• **How to complete this task**:
State how many lines of the entries hold the string "listing", and output nothing but that count.

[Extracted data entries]

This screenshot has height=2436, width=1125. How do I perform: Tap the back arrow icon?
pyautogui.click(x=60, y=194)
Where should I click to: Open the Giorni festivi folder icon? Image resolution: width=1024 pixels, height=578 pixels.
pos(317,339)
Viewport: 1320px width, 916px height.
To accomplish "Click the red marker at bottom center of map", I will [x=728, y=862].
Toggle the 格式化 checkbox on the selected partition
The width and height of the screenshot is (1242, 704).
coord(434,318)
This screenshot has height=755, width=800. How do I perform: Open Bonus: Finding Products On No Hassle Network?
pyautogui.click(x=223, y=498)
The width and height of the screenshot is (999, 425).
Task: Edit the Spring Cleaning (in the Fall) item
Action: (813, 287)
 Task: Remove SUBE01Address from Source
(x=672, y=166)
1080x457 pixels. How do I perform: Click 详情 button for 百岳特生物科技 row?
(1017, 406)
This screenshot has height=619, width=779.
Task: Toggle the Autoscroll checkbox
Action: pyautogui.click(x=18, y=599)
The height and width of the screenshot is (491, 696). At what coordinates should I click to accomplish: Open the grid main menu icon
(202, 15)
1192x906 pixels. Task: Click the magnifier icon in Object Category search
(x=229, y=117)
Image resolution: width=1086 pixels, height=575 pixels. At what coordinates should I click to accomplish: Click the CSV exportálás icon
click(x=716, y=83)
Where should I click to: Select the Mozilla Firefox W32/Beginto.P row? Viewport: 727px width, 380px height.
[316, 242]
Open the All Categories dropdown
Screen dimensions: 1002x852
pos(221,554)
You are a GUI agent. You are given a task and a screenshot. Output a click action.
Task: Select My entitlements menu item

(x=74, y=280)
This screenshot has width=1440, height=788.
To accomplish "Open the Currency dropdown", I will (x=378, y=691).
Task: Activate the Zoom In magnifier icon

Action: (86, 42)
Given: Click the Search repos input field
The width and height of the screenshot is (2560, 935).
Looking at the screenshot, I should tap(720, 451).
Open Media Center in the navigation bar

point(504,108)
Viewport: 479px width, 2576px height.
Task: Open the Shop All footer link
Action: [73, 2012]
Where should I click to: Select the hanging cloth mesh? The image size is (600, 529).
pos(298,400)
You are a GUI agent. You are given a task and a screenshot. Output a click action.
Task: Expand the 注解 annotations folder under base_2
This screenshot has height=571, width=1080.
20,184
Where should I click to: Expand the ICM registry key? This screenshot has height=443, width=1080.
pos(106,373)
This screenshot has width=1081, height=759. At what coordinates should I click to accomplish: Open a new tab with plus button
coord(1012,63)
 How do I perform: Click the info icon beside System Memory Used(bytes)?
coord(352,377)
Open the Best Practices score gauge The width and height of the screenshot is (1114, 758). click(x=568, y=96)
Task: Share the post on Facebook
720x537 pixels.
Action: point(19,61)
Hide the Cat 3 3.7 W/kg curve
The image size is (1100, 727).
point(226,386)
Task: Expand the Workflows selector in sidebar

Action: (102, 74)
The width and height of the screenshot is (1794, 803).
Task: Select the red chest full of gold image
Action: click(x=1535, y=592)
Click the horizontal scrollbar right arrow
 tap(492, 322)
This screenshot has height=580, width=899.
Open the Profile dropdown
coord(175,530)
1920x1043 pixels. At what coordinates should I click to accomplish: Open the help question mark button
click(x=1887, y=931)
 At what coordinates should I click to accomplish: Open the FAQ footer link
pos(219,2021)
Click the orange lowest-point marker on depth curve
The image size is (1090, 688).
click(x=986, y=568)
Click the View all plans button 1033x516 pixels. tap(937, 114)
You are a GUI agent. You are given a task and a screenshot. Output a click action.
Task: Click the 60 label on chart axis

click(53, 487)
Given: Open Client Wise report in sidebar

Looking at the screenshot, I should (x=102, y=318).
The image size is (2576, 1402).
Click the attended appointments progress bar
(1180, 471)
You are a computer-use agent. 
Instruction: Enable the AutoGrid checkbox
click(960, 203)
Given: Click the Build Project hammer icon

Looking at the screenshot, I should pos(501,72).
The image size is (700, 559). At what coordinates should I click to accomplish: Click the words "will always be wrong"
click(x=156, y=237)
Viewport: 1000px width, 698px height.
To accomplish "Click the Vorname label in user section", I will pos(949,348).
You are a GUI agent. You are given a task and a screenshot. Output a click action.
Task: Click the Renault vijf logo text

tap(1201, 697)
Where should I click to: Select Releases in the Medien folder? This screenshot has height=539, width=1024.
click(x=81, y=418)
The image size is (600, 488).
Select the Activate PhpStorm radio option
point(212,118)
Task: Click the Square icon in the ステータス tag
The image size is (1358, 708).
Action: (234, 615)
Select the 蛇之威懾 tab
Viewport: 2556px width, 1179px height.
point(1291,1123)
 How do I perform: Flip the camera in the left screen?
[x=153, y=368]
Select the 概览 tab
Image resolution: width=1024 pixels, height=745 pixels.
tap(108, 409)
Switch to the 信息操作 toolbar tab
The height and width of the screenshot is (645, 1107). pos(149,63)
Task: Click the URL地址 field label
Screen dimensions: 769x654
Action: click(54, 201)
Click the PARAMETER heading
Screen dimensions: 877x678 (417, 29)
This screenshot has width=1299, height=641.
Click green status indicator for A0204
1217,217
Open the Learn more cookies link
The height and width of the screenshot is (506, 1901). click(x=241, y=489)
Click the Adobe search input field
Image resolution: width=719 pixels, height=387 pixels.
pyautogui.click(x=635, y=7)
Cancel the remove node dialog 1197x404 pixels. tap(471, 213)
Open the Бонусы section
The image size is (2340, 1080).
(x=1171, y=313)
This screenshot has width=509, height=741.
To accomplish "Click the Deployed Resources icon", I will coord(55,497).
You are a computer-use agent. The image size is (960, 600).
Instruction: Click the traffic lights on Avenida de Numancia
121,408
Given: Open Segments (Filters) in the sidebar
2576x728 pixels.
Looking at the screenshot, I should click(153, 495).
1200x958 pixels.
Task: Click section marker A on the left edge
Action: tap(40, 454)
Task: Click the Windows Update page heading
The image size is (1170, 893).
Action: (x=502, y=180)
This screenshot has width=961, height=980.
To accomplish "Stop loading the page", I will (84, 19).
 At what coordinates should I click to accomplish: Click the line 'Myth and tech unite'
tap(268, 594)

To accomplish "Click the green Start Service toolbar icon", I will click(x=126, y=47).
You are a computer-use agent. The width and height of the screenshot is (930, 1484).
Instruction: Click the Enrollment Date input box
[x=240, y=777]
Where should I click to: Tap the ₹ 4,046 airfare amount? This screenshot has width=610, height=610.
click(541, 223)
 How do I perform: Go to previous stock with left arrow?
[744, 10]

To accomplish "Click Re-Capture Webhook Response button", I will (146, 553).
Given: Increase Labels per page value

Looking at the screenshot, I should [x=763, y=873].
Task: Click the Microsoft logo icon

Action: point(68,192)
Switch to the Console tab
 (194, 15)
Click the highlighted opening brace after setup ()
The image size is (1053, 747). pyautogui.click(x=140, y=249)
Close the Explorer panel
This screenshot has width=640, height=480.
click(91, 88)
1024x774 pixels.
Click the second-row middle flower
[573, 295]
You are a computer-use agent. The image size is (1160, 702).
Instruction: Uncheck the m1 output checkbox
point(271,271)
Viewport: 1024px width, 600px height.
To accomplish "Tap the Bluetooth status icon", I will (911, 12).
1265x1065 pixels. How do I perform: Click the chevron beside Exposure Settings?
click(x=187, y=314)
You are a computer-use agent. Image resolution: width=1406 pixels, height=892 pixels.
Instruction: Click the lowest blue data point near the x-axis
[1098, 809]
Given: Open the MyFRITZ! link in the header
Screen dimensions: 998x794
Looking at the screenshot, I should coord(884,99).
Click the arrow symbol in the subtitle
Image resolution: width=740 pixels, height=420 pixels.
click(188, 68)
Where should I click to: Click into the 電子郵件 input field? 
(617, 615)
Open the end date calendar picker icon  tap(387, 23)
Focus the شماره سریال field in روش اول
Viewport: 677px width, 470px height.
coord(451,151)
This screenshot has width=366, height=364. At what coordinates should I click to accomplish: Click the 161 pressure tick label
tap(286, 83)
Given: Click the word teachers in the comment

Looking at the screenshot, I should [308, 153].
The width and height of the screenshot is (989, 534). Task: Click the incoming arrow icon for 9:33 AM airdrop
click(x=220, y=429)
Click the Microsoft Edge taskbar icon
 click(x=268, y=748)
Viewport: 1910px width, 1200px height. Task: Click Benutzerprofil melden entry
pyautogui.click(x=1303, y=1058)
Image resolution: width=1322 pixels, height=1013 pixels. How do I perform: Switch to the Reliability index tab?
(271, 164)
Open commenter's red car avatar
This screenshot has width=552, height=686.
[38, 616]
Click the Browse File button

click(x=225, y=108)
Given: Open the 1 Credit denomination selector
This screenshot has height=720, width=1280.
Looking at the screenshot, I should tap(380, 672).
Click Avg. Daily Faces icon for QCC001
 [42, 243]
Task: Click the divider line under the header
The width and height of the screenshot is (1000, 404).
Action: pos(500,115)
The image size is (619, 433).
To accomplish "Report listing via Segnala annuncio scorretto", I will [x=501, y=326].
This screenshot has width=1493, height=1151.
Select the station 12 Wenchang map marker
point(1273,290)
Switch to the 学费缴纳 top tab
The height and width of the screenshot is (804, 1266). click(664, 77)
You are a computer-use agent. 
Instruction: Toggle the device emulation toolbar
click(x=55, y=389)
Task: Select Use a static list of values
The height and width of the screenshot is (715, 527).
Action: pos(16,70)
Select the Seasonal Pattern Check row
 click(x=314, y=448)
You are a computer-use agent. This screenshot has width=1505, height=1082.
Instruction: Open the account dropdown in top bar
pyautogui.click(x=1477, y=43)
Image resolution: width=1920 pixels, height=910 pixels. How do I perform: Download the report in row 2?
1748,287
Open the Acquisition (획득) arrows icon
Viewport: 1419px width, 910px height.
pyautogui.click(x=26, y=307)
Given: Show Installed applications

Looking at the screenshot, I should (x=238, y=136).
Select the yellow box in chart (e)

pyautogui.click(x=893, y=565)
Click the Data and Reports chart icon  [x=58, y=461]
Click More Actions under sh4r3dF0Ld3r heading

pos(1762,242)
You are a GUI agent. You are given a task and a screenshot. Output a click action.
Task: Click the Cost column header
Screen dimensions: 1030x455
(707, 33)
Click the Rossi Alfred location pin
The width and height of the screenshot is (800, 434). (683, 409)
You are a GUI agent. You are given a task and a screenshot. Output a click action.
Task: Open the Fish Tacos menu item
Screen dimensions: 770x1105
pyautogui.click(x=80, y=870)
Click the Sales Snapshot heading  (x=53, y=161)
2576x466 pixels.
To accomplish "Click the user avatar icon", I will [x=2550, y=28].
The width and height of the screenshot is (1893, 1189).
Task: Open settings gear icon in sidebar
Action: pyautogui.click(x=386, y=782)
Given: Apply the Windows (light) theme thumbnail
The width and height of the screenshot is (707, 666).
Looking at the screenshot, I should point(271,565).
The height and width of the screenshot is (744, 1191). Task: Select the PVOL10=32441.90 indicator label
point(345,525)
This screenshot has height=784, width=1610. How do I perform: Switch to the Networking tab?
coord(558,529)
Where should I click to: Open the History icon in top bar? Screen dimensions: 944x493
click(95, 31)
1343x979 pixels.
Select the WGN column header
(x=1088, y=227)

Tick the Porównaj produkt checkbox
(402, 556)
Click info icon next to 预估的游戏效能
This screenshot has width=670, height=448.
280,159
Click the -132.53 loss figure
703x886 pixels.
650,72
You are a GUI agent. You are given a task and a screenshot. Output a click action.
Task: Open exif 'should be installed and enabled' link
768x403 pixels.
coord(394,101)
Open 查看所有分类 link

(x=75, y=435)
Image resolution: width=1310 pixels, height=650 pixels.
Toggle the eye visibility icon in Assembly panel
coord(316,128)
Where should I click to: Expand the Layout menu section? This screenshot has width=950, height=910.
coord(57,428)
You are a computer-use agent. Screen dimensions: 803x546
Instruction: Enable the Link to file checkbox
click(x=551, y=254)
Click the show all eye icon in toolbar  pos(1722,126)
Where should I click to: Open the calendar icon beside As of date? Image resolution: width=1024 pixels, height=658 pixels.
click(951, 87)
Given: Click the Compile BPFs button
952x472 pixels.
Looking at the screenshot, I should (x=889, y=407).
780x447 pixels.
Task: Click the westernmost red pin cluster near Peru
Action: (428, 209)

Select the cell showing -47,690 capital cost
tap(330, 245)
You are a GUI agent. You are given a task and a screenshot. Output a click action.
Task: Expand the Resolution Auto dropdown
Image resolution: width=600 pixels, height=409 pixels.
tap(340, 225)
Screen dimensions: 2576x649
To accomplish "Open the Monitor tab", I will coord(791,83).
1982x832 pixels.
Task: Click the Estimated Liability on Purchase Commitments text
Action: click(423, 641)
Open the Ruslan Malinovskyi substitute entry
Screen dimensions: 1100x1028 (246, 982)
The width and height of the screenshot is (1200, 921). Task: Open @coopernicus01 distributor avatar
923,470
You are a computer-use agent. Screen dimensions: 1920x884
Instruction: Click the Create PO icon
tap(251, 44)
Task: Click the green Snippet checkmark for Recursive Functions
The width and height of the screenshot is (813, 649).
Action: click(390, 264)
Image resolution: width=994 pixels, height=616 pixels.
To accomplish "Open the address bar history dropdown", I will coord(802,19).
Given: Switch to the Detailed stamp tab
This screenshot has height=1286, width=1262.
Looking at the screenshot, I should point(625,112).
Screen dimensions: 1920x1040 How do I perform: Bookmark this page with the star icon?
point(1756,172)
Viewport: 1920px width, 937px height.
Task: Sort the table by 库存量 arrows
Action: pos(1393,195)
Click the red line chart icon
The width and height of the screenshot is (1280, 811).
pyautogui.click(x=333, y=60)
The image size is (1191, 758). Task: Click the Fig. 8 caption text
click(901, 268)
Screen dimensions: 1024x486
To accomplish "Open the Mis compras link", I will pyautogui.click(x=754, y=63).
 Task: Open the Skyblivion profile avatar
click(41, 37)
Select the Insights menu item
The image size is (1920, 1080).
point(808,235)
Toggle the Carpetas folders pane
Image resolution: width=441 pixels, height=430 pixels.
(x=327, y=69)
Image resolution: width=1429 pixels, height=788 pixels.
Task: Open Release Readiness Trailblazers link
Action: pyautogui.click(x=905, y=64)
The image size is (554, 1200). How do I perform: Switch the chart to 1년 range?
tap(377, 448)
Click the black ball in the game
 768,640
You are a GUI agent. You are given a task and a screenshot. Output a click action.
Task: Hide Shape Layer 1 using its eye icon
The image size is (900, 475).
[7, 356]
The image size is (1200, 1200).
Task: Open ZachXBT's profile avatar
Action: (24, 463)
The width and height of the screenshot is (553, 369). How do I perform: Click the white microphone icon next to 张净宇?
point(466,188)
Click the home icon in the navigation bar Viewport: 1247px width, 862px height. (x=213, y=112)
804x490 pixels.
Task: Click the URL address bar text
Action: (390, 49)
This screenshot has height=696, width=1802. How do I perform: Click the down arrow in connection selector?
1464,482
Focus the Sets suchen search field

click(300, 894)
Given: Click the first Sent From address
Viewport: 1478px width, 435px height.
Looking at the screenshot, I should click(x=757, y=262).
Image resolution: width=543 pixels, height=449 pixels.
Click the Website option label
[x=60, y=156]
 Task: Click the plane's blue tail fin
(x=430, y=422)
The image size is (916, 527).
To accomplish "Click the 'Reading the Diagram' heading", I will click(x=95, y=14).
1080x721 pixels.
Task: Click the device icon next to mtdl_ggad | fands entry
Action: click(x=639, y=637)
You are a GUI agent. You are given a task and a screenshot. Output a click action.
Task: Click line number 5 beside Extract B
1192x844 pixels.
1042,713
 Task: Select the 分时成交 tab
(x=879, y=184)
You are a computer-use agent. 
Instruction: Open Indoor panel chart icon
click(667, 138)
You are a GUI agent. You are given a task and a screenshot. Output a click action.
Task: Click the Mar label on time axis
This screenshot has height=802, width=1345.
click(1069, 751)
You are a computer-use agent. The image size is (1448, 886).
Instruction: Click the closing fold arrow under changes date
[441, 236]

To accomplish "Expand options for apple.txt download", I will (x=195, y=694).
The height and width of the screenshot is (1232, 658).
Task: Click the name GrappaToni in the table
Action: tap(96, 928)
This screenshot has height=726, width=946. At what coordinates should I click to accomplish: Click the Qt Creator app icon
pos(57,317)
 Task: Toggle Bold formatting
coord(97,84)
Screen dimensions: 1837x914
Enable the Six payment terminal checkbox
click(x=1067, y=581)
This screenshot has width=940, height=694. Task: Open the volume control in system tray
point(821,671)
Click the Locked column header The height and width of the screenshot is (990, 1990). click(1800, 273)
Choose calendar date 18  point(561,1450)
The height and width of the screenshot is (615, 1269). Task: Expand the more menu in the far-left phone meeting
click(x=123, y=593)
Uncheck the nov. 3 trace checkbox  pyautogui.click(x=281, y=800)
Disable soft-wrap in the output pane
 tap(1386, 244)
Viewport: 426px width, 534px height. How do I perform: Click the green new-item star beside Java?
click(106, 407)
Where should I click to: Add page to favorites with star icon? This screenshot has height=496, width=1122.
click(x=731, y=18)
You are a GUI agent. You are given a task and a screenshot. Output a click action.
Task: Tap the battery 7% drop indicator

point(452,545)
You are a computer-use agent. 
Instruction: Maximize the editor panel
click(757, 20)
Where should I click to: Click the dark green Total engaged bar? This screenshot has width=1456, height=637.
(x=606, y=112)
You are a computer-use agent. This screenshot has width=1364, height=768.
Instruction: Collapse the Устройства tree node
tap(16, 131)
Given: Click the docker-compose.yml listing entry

• **Answer below**:
2